#### [Exercise data]

┄┄┄┄┄┄┄┄┄┄┄┄┄┄┄┄┄┄┄┄

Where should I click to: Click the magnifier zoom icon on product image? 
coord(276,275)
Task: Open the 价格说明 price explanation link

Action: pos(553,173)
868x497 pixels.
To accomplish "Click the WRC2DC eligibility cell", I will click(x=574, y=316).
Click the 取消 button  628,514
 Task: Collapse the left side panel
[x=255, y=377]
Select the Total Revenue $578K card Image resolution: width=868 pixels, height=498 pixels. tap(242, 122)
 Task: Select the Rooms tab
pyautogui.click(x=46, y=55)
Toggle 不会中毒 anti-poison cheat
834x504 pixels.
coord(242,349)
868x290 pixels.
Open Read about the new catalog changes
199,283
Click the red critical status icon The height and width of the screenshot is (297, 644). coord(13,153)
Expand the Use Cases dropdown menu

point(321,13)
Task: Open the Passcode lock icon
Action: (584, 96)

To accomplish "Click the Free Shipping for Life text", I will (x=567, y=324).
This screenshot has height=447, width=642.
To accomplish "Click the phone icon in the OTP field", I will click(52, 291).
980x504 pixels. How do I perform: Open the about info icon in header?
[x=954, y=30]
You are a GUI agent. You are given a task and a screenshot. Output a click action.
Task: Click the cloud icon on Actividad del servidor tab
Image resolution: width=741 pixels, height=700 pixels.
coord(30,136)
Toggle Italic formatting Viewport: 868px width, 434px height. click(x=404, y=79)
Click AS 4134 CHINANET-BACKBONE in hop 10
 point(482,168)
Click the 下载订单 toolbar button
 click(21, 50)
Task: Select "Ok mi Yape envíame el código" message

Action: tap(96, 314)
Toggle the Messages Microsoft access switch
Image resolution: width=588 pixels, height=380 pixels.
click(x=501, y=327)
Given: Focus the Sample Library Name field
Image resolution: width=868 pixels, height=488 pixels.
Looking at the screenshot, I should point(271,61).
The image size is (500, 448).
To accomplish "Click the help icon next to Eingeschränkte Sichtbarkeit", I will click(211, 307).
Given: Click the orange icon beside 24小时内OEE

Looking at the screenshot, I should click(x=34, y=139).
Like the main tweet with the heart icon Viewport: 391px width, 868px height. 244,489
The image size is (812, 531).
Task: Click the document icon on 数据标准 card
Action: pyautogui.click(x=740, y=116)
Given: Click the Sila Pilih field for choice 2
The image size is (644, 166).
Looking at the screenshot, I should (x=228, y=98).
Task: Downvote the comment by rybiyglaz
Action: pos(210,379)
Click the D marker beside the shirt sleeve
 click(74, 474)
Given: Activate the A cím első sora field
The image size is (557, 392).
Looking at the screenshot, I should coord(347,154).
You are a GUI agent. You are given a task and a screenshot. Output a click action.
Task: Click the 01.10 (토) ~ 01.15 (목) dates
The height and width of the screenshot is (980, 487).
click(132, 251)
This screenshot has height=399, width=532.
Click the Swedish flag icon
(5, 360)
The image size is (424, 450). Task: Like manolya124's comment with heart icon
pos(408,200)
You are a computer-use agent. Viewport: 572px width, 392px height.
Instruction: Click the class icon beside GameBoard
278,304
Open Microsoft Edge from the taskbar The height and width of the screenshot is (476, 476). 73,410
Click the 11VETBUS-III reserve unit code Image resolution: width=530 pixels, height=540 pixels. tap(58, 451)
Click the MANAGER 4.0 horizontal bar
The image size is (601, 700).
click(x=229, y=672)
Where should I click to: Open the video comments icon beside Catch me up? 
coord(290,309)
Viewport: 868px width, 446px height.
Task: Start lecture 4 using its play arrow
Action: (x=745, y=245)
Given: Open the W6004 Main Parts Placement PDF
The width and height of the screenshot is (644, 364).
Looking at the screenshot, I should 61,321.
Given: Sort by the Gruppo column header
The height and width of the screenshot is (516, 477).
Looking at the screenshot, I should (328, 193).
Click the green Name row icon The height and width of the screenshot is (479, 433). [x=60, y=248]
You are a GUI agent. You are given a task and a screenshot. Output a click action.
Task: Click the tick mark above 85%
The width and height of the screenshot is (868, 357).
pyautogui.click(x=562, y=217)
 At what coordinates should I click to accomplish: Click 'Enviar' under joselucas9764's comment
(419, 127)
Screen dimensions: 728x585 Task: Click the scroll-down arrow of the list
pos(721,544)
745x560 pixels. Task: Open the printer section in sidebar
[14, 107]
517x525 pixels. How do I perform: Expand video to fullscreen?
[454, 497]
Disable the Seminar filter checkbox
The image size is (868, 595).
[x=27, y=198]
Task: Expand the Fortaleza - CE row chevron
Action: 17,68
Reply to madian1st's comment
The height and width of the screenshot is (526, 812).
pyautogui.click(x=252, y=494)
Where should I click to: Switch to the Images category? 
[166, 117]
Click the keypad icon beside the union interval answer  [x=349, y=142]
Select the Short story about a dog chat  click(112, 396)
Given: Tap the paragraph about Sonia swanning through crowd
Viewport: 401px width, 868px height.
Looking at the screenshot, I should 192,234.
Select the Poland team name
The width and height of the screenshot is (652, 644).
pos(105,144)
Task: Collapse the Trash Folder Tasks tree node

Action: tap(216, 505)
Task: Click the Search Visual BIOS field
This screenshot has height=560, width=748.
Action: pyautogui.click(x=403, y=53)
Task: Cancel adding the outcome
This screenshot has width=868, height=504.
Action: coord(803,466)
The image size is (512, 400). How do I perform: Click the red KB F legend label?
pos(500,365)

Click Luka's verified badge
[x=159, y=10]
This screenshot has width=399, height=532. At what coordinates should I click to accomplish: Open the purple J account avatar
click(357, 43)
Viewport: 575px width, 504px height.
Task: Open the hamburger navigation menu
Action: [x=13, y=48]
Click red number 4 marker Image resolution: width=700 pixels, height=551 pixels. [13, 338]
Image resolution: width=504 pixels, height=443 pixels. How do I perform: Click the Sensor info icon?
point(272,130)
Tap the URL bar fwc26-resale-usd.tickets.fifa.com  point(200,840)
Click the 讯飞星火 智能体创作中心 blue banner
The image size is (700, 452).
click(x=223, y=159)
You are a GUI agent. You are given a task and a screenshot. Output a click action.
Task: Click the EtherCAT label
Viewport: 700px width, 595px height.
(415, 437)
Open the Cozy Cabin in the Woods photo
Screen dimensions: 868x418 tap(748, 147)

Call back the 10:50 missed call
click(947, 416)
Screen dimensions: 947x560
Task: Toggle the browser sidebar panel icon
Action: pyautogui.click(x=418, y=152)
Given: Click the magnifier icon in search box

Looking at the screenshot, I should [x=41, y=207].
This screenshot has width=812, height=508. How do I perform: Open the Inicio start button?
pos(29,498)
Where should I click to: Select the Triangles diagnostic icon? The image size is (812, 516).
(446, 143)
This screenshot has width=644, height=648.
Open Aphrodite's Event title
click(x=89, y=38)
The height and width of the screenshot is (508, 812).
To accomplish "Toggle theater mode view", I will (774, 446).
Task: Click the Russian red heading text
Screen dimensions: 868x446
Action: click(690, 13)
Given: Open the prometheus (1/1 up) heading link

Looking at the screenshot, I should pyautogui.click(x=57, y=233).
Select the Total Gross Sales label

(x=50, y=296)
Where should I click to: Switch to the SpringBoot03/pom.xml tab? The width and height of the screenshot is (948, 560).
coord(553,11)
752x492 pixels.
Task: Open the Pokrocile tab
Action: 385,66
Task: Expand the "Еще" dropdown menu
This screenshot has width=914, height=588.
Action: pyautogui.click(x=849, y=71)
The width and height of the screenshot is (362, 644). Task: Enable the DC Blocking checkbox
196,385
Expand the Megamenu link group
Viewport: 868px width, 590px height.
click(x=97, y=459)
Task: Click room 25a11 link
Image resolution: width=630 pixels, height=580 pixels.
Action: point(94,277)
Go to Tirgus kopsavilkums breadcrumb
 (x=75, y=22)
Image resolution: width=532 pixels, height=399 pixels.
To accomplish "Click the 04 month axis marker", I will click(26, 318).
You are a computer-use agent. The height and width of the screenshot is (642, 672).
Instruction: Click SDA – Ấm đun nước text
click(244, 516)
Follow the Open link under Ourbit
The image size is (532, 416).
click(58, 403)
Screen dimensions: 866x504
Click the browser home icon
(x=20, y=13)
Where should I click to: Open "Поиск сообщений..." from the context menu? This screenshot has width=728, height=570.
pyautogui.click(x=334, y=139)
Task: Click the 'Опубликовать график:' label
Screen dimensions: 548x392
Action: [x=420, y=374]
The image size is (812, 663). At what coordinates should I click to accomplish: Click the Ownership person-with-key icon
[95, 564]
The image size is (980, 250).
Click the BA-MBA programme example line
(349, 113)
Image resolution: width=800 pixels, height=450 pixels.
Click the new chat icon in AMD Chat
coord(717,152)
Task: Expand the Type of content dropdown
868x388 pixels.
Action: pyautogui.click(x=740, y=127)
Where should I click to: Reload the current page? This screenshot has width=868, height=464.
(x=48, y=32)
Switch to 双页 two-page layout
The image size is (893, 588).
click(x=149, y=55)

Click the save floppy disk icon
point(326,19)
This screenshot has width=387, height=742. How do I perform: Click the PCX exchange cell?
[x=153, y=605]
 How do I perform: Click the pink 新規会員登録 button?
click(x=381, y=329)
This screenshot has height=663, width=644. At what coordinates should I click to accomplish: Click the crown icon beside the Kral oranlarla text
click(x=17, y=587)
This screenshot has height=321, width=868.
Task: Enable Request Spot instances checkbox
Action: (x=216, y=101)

┄┄┄┄┄┄┄┄┄┄┄┄┄┄┄┄┄┄┄┄

#### [Problem to work on]
Every line from the one containing "Click the save floppy disk icon" through the last line of the entries must be written out verbatim, and no other line.

#### [Exercise response]
Click the save floppy disk icon
point(326,19)
This screenshot has width=387, height=742. How do I perform: Click the PCX exchange cell?
[x=153, y=605]
 How do I perform: Click the pink 新規会員登録 button?
click(x=381, y=329)
This screenshot has height=663, width=644. At what coordinates should I click to accomplish: Click the crown icon beside the Kral oranlarla text
click(x=17, y=587)
This screenshot has height=321, width=868.
Task: Enable Request Spot instances checkbox
Action: (x=216, y=101)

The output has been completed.